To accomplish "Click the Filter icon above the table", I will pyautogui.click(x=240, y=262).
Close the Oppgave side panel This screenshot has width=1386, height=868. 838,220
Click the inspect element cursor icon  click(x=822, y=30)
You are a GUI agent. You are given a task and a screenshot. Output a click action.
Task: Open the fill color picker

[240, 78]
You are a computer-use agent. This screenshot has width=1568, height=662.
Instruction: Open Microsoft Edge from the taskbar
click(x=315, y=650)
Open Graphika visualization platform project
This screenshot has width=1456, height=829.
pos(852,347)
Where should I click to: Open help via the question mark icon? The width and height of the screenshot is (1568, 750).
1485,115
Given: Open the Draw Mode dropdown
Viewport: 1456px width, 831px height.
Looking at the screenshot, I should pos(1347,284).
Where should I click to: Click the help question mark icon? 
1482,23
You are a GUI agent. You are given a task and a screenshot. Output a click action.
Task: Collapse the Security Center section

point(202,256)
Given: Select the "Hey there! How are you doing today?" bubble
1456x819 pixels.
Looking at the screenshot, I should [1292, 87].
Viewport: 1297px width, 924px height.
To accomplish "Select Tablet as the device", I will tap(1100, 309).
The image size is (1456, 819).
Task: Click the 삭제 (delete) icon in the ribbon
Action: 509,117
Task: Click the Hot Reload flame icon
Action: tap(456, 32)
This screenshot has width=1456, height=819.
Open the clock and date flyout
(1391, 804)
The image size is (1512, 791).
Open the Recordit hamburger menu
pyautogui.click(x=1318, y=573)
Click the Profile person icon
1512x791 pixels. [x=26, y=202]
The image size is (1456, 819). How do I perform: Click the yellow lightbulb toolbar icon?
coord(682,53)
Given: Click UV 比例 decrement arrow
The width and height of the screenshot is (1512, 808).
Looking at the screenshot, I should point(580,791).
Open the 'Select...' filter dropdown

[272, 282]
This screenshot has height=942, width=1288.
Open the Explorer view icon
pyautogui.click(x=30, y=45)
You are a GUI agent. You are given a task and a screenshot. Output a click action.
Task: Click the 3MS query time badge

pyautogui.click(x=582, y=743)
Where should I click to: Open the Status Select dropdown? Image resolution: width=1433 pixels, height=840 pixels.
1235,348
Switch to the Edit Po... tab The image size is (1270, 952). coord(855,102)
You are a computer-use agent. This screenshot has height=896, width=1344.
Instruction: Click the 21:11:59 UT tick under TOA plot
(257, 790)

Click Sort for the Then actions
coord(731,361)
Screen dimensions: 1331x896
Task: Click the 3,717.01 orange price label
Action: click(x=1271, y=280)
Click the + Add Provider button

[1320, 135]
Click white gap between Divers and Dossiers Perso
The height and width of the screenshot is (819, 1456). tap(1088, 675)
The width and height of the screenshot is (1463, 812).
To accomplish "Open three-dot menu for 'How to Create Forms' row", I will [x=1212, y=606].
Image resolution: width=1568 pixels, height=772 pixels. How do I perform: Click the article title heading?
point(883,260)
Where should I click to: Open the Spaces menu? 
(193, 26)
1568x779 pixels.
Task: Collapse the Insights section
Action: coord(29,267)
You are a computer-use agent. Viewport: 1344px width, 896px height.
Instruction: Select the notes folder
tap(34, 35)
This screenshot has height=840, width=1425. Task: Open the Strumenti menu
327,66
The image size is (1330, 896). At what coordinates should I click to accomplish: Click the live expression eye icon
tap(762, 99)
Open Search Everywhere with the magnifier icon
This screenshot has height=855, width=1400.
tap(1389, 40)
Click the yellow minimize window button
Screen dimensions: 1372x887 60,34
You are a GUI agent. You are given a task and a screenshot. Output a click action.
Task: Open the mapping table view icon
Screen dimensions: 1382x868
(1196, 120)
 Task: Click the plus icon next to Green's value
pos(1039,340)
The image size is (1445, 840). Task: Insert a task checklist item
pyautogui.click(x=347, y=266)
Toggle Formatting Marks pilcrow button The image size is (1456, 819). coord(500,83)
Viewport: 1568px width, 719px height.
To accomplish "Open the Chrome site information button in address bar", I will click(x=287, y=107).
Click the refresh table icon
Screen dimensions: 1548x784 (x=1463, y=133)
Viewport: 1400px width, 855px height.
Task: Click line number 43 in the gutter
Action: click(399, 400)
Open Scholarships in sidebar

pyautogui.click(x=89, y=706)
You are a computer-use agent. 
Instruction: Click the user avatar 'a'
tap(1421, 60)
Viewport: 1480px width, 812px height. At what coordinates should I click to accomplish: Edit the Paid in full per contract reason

EXERCISE REQUIREMENTS: Which lines in the material above include the string "computer"? Pull them out.

SOLUTION:
You are a computer-use agent. This screenshot has width=1568, height=662.
You are a computer-use agent. This screenshot has height=896, width=1344.
You are a computer-use agent. Viewport: 1344px width, 896px height.
You are a computer-use agent. 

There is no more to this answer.